CN112458142A - Method for preparing (1R,2R) -2-hydroxycyclopentanenitrile through biocatalysis - Google Patents

Abstract

The invention discloses a method for preparing (1R,2R) -2-hydroxycyclopentanenitrile through biocatalysis, which is characterized in that in a liquid phase reaction system, 2-carbonyl cyclopentanenitrile is taken as a substrate, and carbonyl reduction is catalyzed by ketoreductase in the presence of a hydrogen source and coenzyme to prepare the (1R,2R) -2-hydroxycyclopentanenitrile.
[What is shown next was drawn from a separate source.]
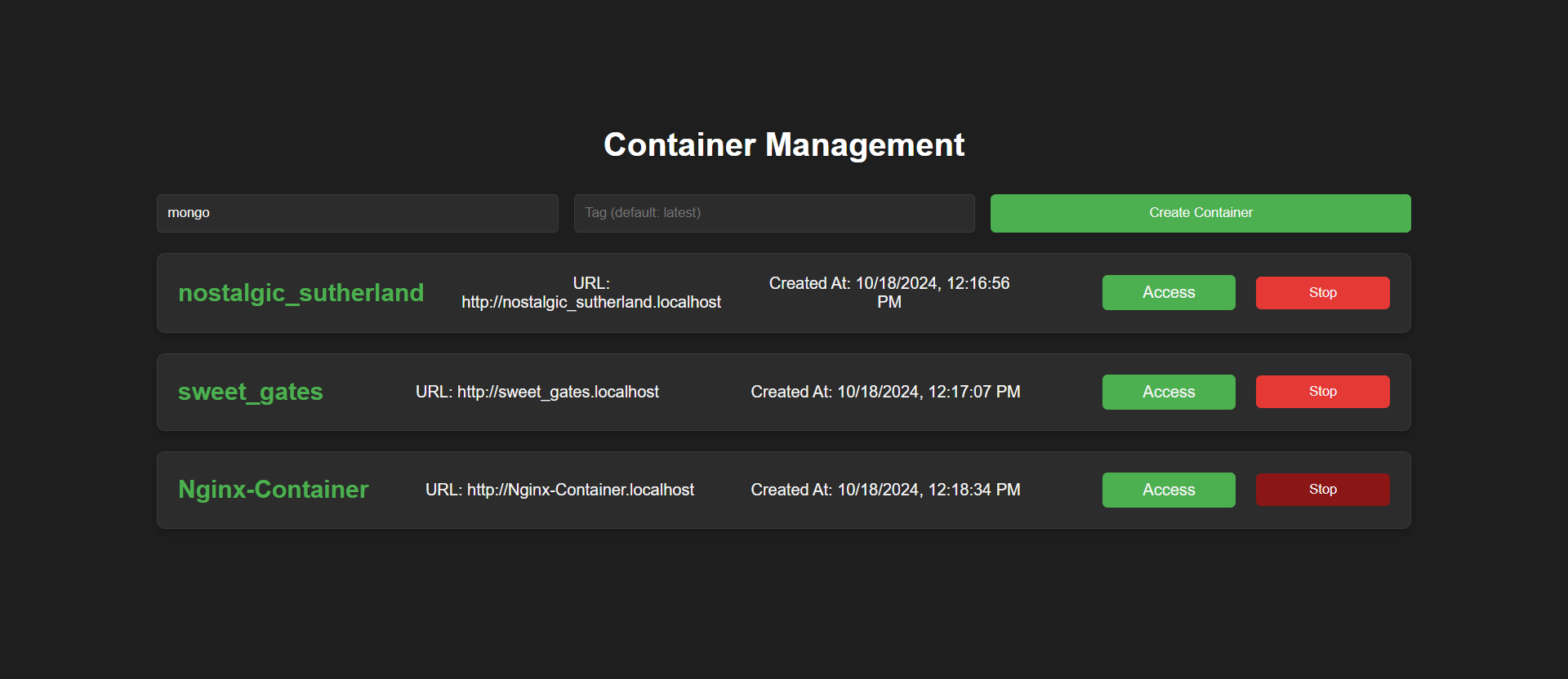The image size is (1568, 679).
Task: Click the Nginx-Container green heading
Action: coord(274,490)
The conversion rate of the (1R,2R) -2-hydroxycyclopentanenitrile prepared by the method is not less than 85%, and the diastereomer excess value is not less than 85%.

Description

Method for preparing (1R,2R) -2-hydroxycyclopentanenitrile through biocatalysis

Technical Field

The invention belongs to the technical field of biological pharmacy and biochemical engineering, and particularly relates to a method for preparing (1R,2R) -2-hydroxycyclopentanenitrile by reducing with ketoreductase as a catalyst.

Background

The structural formula of the (1R,2R) -2-hydroxycyclopentanenitrile is shown as a formula II, and the (1R,2R) -2-hydroxycyclopentanenitrile has chiral hydroxyl and chiral cyano and is an important chiral intermediate.
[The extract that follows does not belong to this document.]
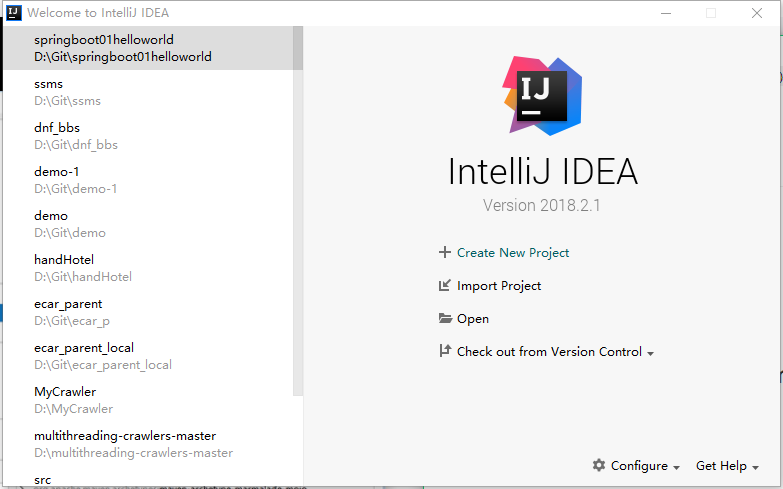
Task: Select the ecar_parent_local project
Action: (x=102, y=356)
The ketoreductase can be used for asymmetrically reducing 2-carbonyl cyclopentanenitrile to prepare (1R,2R) -2-hydroxycyclopentanenitrile. The related literature (org. Lett.2016,18,3366-3369) reports that the asymmetric reduction of 2-carbonylcyclopentanenitrile to prepare (1R,2R) -2-hydroxycyclopentanenitrile using Codex KRED can achieve a final conversion of over 99% to substrate, but the diastereomer of the product is in excess, and the obtained product (1R,2R) -2-hydroxycyclopentanenitrile is only 80%.

At present, no relevant literature report exists on a biological preparation method of (1R,2R) -2-hydroxycyclopentanenitrile with high conversion rate and optical purity.

Disclosure of Invention

The invention aims to solve the technical problem of providing a method for preparing (1R,2R) -2-hydroxycyclopentanenitrile through biocatalysis, so as to solve the technical problem that (1R,2R) -2-hydroxycyclopentanenitrile cannot be prepared with high conversion rate and high optical purity through biocatalysis in the prior art.
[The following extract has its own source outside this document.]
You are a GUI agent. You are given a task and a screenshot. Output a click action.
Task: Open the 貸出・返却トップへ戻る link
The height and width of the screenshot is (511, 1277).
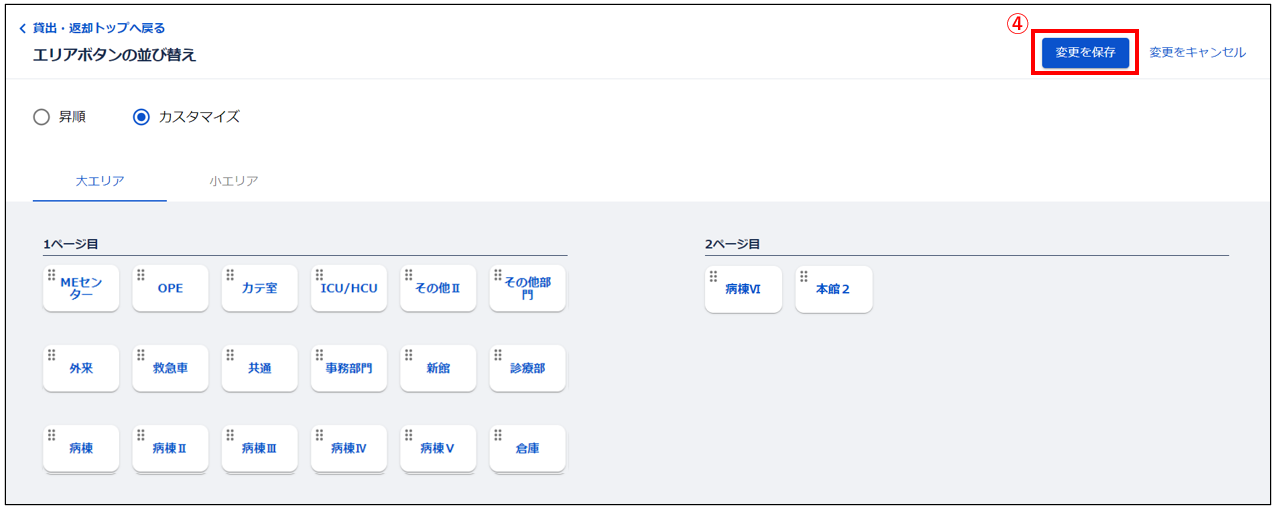(x=99, y=29)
In order to solve the technical problems, the technical scheme of the invention is as follows:

a method for preparing (1R,2R) -2-hydroxycyclopentanenitrile through biocatalysis is to prepare the (1R,2R) -2-hydroxycyclopentanenitrile (formula II) by using 2-carbonyl cyclopentanenitrile (formula I) as a substrate and catalyzing carbonyl reduction through ketoreductase in the presence of a hydrogen source and coenzyme in a liquid phase reaction system.

The reaction formula is as follows:

in particular, we have found that the ketoreductase enzymes used above have very good chiral selectivity for this reduction reaction.

Preferably, the ketoreductase is selected from the group consisting of:

1) ketoreductase from Lactobacillus kefiri, the amino acid sequence of which is shown in SEQ ID NO 1;

2) ketoreductase enzyme from Rhodococcus sp.WB1, having the amino acid sequence shown in SEQ ID NO 2;

3) and any one of the amino acid sequences shown in SEQ ID NO. 1-2 is subjected to substitution, deletion, change, insertion or addition of one or more amino acids within the range of keeping the enzyme activity to obtain the amino acid sequence.

In a preferred embodiment, the ketoreductase is added in an amount of 0.1 to 10g ketoreductase per g substrate. Preferably, the ketoreductase is added in an amount of 1 to 5g ketoreductase per g substrate. Preferably, the ketoreductase is added in an amount of 2 to 3g ketoreductase per g substrate. Preferably, the ketoreductase is added in an amount of 2.5g ketoreductase per g substrate.

In a preferred embodiment, the hydrogen source is selected from at least one of isopropanol, glucose. Preferably, the hydrogen source is glucose; preferably, when the hydrogen source is glucose, Glucose Dehydrogenase (GDH) is additionally added for combined use.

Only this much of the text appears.